I was recently approached by an journalist named Jennifer Miller who has written for The New York Times, Marie Claire and Fast Company. Now, she has also written a novel called The Year of the Gadfly which will be released on May 8th, 2012 — stay tuned for the review. She got me thinking about the many journalists turned book writers that I really enjoy reading.

It’s just a theory but perhaps it’s because journalists are so good at telling the truth, even their lies, in the form of fiction, can be incredibly believable. In the case of non-fiction, journalists have to be regularly tapped into what the human mind wants to know and needs to hear. They also manage to enrage us while meeting deadlines.

But that’s just a theory. Maybe they just write well. Side note: I found an interesting article about how writing journalism is different from writing a book.

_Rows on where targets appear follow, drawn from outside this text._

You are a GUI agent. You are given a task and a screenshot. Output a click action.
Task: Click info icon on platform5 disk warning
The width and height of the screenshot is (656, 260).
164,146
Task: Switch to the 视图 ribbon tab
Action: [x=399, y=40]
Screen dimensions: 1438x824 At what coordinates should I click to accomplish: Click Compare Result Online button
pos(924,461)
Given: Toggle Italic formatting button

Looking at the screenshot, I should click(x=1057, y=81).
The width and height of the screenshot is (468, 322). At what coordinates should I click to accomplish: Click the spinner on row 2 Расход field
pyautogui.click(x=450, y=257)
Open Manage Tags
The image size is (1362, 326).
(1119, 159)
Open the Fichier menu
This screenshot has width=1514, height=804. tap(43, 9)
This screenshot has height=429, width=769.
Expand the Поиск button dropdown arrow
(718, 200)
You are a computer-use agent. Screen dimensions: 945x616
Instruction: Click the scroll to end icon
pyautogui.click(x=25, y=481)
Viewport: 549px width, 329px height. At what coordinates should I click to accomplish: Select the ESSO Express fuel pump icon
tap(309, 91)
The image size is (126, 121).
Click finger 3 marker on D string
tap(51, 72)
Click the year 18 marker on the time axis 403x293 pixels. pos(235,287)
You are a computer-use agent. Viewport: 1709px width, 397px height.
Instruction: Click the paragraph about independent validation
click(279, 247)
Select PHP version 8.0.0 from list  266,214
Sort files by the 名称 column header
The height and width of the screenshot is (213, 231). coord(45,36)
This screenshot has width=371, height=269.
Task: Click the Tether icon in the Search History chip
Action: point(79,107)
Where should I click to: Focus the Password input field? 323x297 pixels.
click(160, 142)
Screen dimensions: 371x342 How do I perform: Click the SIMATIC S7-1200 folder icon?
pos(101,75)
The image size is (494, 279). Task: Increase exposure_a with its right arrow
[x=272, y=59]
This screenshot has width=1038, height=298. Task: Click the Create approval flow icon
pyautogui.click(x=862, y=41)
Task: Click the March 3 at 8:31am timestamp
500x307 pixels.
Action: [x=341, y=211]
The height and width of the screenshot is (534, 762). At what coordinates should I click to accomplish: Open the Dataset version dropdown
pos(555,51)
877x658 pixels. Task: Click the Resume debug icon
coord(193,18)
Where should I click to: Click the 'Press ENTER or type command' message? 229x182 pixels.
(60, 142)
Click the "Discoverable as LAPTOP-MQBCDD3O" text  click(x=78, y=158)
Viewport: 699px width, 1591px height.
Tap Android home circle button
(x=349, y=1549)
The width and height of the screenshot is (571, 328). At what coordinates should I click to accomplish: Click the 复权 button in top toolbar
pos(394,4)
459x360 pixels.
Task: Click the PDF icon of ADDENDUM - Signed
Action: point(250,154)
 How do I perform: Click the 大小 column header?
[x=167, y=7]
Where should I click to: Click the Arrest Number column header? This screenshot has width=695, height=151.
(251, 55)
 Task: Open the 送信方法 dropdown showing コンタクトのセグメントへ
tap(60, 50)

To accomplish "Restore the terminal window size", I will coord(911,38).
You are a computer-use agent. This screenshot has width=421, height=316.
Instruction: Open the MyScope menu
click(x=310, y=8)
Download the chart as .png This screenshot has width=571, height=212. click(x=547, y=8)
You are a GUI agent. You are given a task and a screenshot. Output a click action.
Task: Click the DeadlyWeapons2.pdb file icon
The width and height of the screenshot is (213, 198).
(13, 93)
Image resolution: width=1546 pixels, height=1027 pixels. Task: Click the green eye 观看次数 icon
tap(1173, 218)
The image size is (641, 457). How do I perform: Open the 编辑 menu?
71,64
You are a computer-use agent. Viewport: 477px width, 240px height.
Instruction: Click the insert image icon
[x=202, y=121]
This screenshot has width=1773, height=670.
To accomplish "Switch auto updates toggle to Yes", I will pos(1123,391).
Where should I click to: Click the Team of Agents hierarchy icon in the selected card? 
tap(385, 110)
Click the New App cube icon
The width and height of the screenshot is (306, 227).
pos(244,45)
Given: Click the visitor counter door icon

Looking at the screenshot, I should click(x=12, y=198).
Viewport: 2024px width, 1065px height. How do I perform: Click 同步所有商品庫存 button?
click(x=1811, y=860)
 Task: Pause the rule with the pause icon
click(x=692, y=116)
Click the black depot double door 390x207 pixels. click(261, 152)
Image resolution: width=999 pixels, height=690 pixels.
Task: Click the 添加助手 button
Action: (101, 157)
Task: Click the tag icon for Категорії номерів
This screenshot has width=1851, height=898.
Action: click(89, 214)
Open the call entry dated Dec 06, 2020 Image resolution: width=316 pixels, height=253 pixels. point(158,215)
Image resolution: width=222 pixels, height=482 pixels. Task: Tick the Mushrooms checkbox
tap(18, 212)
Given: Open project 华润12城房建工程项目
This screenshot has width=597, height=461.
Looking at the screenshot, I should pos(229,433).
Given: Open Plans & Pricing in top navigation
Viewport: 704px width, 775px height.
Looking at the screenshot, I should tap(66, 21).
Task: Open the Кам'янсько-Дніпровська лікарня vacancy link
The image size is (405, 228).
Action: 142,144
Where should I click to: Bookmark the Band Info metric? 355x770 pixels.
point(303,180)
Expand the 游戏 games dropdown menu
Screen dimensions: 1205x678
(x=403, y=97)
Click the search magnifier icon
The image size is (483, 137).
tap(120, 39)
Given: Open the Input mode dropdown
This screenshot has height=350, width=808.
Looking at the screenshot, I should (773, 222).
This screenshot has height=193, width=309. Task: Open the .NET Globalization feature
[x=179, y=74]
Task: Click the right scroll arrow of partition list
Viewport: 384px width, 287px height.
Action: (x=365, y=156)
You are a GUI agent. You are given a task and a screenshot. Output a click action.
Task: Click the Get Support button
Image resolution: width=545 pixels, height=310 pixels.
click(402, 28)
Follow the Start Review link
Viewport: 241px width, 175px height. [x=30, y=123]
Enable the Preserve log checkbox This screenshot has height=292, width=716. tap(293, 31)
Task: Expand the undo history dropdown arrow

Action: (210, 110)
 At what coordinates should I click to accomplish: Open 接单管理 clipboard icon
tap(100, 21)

Here are some of my recent reads by journalists turned writers:



Paris to the Moon by Adam Gopnik (The New Yorker)
Small Town Sinners by Melissa Walker (ELLEgirl, Seventeen)
The Imperfectionists by Tom Rachman (Associated Press)
Malled by Caitlin Kelly (New York Times)
Missing Children by Lynn Crosbie (Globe and Mail, Toronto Life)

Photo credits:


4 thoughts on “Journalists & Writers

  1. What did you think of Small Town Sinners? I read it a few months ago when I pickd it up at the Borders going out of business sale. I like Melissa Walker’s writing for “I Heart Daily” and enjoy the finds she shares on Twitter, as well. Wasn’t my favorite book but it was enjoyable enough.

  2. I’m honored! I LOVED The Imperfectionists and (yes really) even wrote Tom a fan letter which he graciously and promptly responded to. I tell everyone I know to read that book. I didn’t love the Gopnik book, but you’ve put Malled into very august and bestselling company.

    • I loved the Imperfectionists too! It’s one of those books where you don’t want it to end. It’s good to know Tom Rachman responds to fan mail. That’s what I should do more – write to authors and tell them how much I liked their book. I included Malled in this list because it shows how emotional facts can be – and I really enjoyed it.